The legislative history of No. 93-318, § 2, of the 1993 Public Acts (P.A. 93-318), provides further support for our conclusion that the inclusion of the collection fee in the tax is not subject to the discretion of the court. The primary purpose of § 2 of P.A. 93-318, which added to § 12-166 the language, "including collection fees of a collection agency," was to clarify "the ability of municipalities to use private collection agencies to collect unpaid property taxes." 36 H.R. Proc., Pt. 25, 1993 Sess., p. 9021, remarks of Representative Jefferson B. Davis. Representative Davis further noted that P.A. 93-318, § 2, clarified "that any collection fee charged by [a] properly delegated collection agency can be included in the total tax due." Id. The legislature, thus, simultaneously acknowledged the legitimate role that collection agencies play in the municipal tax collection process and expressed its intent that collection fees charged should "be included in the total tax due." Id. Furthermore, at the time of the amendment, then Representative M. Jodi Rell remarked on the fact that, at that time, many municipalities already were using collection agencies to aid them in collecting delinquent taxes. Id.

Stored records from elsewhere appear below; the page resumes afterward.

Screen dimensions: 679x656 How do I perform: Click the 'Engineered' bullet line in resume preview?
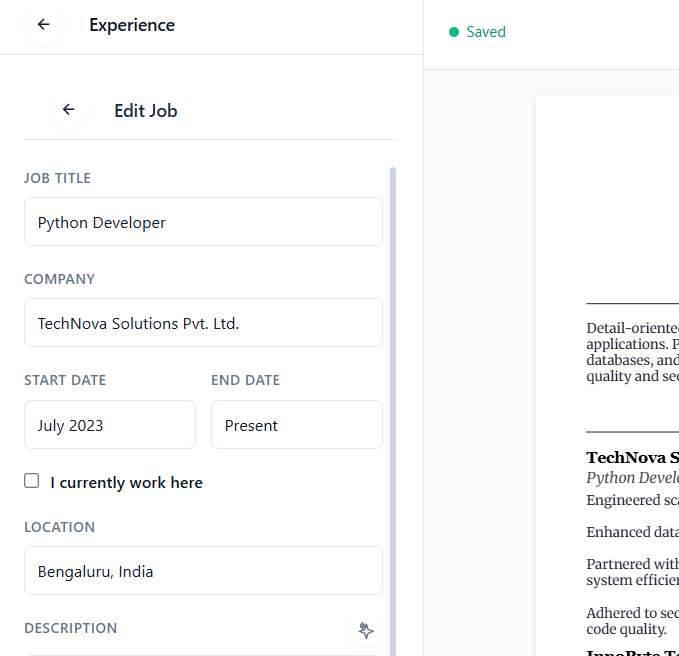[x=632, y=500]
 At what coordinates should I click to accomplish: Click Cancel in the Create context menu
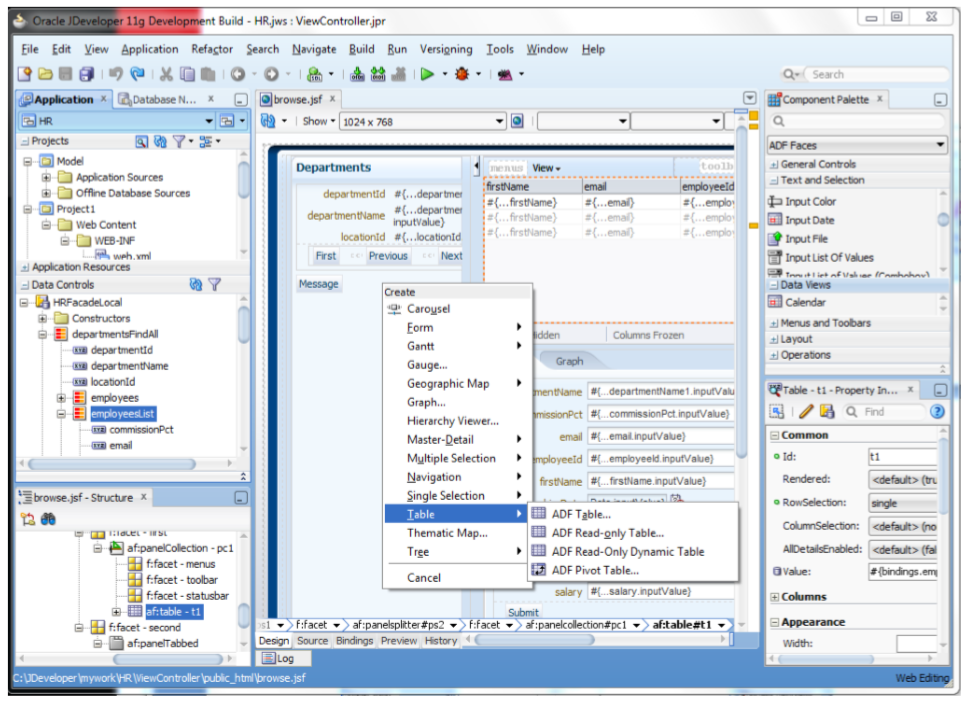[423, 577]
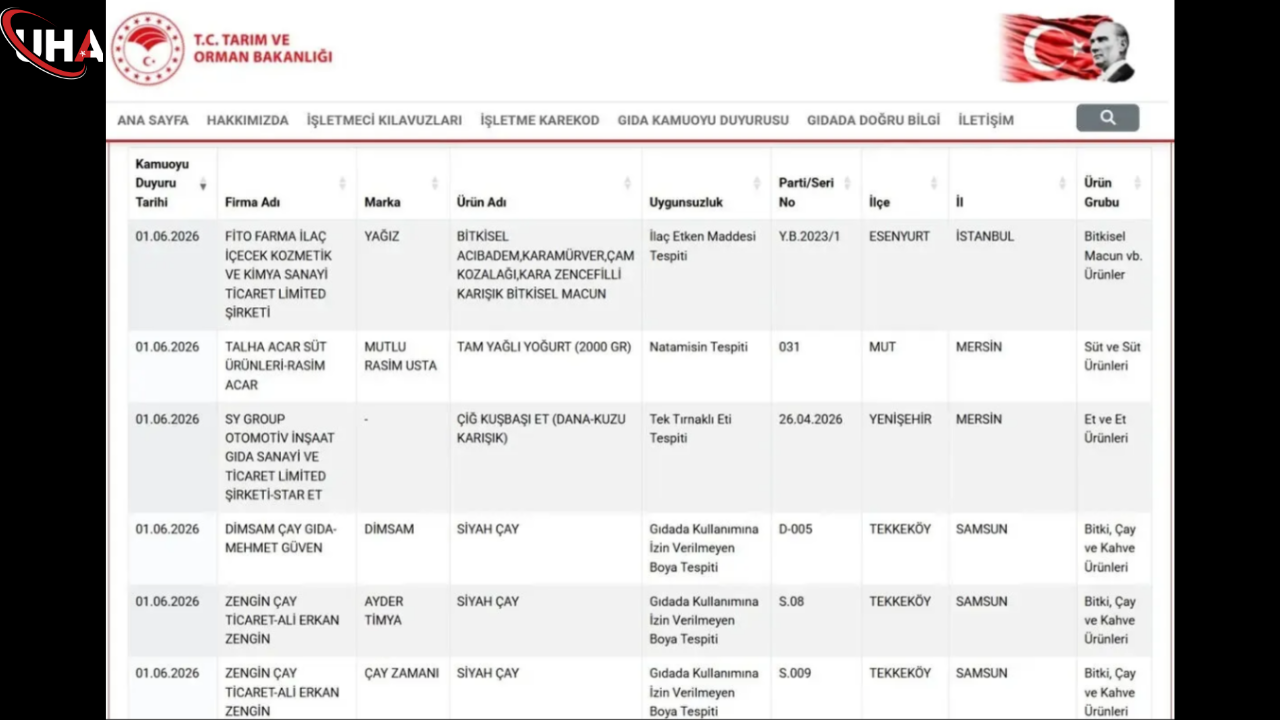
Task: Click the UHA logo in the corner
Action: click(x=52, y=44)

Moreover, when P.A. 93-318 was enacted, General Statutes § 36a-805 (a), which lists prohibited practices for consumer collection agencies, already prohibited collection agencies from charging a fee "in excess of fifteen per cent of the amount actually collected on the debt . . . ." General Statutes § 36a-805 (a) (13). We presume that the legislature was aware of existing statutes at the time that it enacted P.A. 93-318. See Wiseman v. Armstrong, 269 Conn. 802, 822, 850 A.2d 114 (2004). Thus, it is reasonable to infer, based on the legislative history of P.A. 93-318 and based...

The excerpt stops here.